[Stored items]
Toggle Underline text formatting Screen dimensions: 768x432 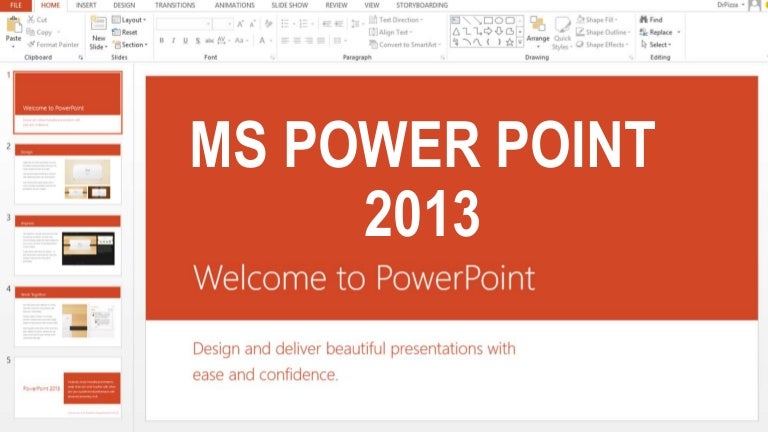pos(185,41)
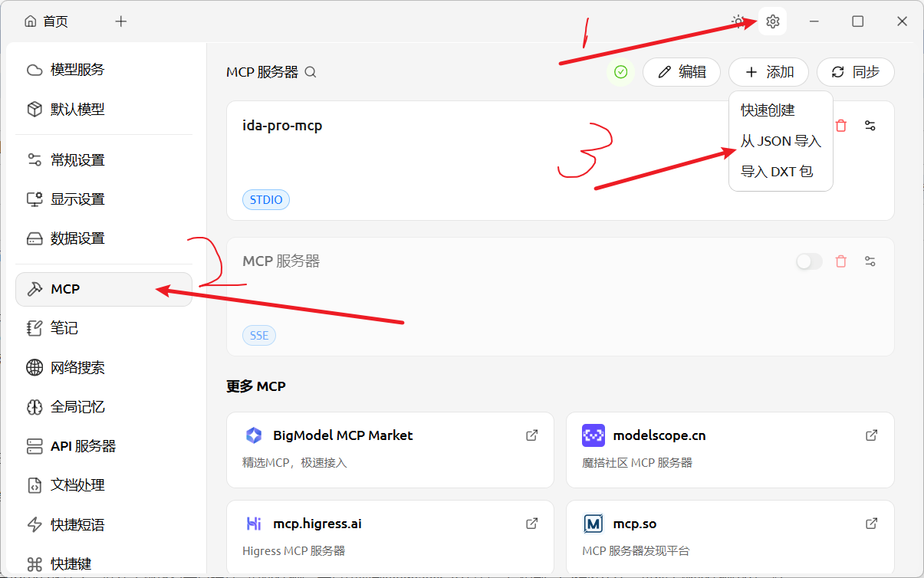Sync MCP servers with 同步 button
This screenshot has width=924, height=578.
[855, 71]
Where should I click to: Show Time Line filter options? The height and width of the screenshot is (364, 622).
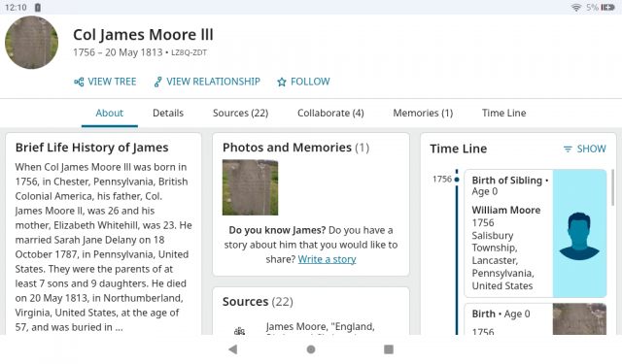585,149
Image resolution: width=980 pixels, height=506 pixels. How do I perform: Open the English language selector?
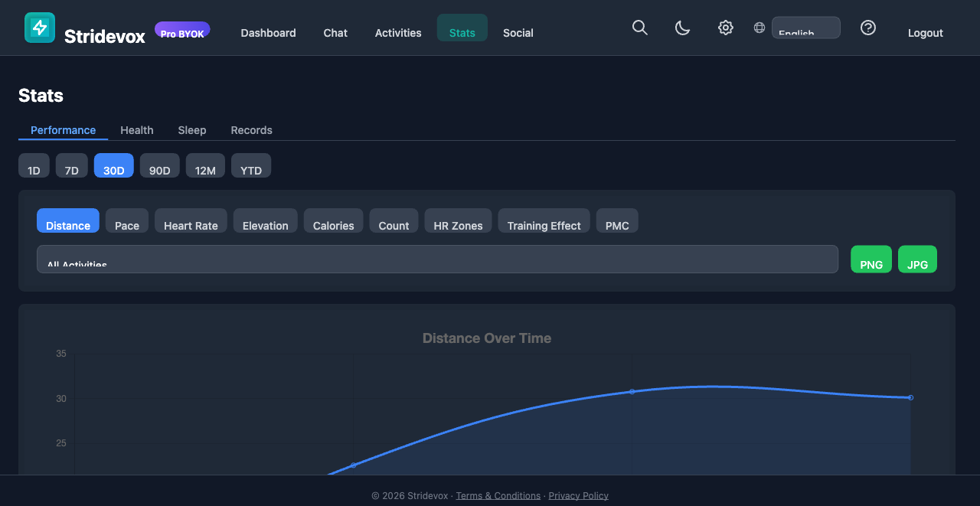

*What to produce*:
Please write out exactly the lines starting at the one that contains "Where should I" and ending with the final line of the entries, both ends included. Do not write out any pictures.

*Reply*:
Where should I click to: Show Time Line filter options? The height and width of the screenshot is (364, 622).
585,149
Image resolution: width=980 pixels, height=506 pixels. How do I perform: Open the English language selector?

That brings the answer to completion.